We received a few answers to our questions about the use of iPads and 1 to 1 technology in the classroom. From the 2012-2013 to last year the Kirkwood School District spent just under $2 million on the devices, cases and applications. We did not ask about maintenance costs but we can assume a 15% industry standard cost of maintenance. This would come to $2.5 million over the three academic years. The district, despite making this huge investment in computers, does not require teachers to use the equipment in lessons or track how often they do use the equipment. Therefore, the money spent is unaccounted for since the district is not determining the use or managing the immense financial investment. Tax Fairly is very supportive of 1 to 1 technology but there is no accountability for the money spent. Peter Drucker's dictum, "If you can't measure it, you can't improve it, " is important in this case.
The district cannot tell us, in any meaningful manner, how many lessons are taught using the equipment. They also won’t give us access to the systems that we could use to determine how many lessons are taught by each teacher. We have the educational software knowledge to determine this information if they would give us access. If you ever come across a Kirkwood School Board member, therefore, ask them these simple questions:
Do you know the percentage of lessons that are taught, per teacher, using the computers worth millions of dollars given to students by the district?

======

DIRECTION A>
From the piece on Kirkwood's iPad spending, extract the passage that begins at "The district cannot" and ends after "by the district?".

======

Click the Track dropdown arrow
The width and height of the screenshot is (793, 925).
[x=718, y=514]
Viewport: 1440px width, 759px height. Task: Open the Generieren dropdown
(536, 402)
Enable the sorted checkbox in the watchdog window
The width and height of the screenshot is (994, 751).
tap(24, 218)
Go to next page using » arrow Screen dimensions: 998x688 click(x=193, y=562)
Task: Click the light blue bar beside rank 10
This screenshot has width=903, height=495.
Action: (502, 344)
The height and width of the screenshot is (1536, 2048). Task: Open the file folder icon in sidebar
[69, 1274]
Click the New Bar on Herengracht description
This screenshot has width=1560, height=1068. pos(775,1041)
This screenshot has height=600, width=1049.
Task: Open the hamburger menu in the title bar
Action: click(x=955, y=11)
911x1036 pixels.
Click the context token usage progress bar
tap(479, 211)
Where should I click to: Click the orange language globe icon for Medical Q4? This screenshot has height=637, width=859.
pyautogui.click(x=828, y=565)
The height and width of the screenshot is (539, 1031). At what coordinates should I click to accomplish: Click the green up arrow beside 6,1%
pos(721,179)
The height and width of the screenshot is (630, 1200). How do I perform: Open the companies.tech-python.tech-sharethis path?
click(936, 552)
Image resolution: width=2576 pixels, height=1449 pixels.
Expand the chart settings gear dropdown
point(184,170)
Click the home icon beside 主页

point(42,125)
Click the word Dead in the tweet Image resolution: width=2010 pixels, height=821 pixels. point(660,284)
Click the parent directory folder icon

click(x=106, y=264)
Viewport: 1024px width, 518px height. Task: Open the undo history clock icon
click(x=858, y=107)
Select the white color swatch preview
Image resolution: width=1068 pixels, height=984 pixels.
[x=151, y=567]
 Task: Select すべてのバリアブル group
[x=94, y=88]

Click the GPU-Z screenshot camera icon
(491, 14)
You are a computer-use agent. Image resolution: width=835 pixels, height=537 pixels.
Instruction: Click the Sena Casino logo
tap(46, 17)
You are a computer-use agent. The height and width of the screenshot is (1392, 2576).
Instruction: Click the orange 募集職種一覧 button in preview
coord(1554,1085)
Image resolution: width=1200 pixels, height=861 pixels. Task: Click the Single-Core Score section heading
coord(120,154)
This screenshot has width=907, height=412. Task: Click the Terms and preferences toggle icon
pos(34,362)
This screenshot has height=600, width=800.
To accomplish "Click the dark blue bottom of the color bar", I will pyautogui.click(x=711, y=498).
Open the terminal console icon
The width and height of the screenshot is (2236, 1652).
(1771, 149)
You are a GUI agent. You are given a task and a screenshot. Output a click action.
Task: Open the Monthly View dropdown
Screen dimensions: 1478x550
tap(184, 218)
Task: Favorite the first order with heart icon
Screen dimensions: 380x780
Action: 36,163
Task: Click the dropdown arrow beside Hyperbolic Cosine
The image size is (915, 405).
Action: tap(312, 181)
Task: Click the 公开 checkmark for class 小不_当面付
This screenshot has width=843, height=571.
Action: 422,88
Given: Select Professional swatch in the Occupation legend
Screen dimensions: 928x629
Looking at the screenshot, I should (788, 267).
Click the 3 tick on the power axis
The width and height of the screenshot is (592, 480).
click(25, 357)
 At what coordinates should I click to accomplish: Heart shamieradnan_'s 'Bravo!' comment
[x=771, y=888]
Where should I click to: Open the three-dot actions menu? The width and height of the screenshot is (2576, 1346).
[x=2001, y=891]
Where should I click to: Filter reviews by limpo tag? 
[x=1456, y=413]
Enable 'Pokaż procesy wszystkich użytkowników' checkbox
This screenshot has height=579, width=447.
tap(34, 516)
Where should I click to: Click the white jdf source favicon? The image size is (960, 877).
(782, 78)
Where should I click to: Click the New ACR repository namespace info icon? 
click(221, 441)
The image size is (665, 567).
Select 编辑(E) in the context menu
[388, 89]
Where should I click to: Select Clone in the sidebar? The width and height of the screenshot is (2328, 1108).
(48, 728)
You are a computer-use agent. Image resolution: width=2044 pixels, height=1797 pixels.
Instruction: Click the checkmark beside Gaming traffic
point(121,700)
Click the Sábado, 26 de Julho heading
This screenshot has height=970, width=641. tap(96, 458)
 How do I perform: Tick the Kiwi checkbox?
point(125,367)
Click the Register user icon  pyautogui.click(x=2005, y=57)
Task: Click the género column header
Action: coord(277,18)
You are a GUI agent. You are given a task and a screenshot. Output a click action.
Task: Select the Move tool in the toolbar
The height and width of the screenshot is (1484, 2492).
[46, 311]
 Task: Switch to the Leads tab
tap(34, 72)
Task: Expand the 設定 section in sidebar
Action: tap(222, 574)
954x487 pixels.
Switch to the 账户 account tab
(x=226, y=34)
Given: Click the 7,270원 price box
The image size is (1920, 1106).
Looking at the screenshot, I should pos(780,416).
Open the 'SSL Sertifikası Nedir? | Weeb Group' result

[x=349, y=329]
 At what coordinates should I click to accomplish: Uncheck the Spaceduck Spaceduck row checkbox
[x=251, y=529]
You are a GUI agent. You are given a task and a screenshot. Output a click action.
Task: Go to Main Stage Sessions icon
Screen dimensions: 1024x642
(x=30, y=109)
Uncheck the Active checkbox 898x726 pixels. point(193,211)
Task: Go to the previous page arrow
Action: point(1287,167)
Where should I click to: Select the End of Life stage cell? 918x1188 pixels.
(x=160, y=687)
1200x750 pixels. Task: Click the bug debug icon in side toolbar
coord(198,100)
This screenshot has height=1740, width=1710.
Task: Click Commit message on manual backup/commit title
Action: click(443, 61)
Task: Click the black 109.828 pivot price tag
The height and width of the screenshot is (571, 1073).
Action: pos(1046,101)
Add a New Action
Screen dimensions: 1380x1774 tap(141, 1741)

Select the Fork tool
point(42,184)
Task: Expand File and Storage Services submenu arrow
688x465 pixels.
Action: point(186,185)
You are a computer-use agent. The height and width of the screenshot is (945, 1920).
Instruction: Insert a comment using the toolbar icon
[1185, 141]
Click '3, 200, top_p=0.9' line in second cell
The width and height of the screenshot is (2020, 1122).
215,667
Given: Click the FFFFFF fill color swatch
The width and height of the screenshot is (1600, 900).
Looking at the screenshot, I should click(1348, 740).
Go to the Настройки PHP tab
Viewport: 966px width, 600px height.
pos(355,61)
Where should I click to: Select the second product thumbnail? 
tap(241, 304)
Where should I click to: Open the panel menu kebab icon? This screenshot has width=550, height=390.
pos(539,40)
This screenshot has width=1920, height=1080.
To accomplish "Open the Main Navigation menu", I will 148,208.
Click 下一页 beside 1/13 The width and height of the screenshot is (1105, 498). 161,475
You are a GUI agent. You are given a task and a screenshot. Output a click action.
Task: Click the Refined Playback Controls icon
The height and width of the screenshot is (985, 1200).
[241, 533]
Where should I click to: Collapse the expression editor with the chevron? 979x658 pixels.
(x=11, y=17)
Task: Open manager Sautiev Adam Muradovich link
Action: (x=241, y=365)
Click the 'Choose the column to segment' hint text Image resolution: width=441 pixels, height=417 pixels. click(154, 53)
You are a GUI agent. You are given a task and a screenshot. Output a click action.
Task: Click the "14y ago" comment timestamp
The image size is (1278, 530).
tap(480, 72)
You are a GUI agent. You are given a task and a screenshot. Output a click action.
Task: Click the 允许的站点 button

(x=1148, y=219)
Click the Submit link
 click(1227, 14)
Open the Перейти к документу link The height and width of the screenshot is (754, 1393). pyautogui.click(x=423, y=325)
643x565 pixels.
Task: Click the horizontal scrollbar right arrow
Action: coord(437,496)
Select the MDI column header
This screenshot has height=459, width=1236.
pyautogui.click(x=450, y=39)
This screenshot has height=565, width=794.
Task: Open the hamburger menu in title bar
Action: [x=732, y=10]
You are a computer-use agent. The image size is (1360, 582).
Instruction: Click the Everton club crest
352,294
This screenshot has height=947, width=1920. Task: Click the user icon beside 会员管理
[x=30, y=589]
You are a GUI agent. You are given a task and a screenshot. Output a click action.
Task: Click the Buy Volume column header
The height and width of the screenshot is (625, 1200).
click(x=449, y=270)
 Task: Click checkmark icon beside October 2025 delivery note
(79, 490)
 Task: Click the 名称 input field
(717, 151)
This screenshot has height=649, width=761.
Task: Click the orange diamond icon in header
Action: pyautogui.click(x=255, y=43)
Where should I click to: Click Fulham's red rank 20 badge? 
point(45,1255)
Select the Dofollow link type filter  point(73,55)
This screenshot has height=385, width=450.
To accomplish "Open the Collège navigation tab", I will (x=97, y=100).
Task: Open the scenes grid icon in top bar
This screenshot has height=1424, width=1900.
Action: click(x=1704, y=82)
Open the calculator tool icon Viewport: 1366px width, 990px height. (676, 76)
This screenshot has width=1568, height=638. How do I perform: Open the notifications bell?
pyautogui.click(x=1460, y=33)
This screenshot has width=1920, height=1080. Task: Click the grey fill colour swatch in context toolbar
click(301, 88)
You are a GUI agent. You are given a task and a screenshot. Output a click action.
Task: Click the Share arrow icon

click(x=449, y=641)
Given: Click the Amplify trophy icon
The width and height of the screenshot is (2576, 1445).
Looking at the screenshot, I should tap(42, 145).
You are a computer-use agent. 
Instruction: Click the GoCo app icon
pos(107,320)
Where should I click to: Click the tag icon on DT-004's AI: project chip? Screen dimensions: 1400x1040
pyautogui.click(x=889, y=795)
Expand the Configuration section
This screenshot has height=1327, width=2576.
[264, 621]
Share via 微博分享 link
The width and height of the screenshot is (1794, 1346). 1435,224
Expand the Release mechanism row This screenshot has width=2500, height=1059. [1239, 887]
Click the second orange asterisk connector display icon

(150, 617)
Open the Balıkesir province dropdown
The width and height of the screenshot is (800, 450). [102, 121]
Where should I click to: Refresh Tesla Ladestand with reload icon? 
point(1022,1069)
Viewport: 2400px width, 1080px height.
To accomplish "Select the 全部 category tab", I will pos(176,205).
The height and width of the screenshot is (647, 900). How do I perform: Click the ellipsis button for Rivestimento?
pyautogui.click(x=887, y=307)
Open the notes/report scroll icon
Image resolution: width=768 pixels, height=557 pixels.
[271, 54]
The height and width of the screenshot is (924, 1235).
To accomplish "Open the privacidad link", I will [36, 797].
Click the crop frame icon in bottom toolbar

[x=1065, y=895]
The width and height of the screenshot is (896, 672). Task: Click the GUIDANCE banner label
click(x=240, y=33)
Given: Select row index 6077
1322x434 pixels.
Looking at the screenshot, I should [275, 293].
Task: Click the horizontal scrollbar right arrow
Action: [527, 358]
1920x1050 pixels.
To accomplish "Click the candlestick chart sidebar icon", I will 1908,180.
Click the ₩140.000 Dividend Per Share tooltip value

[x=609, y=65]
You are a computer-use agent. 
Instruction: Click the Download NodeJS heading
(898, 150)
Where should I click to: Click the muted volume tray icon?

======

DIRECTION B>
Put the rows from the line containing "Click the word" through the line containing "pos(34,362)" into a JSON list of strings, one string per line, skipping blank lines.

REPLY A>
The district cannot tell us, in any meaningful manner, how many lessons are taught using the equipment. They also won’t give us access to the systems that we could use to determine how many lessons are taught by each teacher. We have the educational software knowledge to determine this information if they would give us access. If you ever come across a Kirkwood School Board member, therefore, ask them these simple questions:
Do you know the percentage of lessons that are taught, per teacher, using the computers worth millions of dollars given to students by the district?

REPLY B>
[
  "Click the word Dead in the tweet Image resolution: width=2010 pixels, height=821 pixels. point(660,284)",
  "Click the parent directory folder icon",
  "click(x=106, y=264)",
  "Viewport: 1024px width, 518px height. Task: Open the undo history clock icon",
  "click(x=858, y=107)",
  "Select the white color swatch preview",
  "Image resolution: width=1068 pixels, height=984 pixels.",
  "[x=151, y=567]",
  " Task: Select すべてのバリアブル group",
  "[x=94, y=88]",
  "Click the GPU-Z screenshot camera icon",
  "(491, 14)",
  "You are a computer-use agent. Image resolution: width=835 pixels, height=537 pixels.",
  "Instruction: Click the Sena Casino logo",
  "tap(46, 17)",
  "You are a computer-use agent. The height and width of the screenshot is (1392, 2576).",
  "Instruction: Click the orange 募集職種一覧 button in preview",
  "coord(1554,1085)",
  "Image resolution: width=1200 pixels, height=861 pixels. Task: Click the Single-Core Score section heading",
  "coord(120,154)",
  "This screenshot has width=907, height=412. Task: Click the Terms and preferences toggle icon",
  "pos(34,362)"
]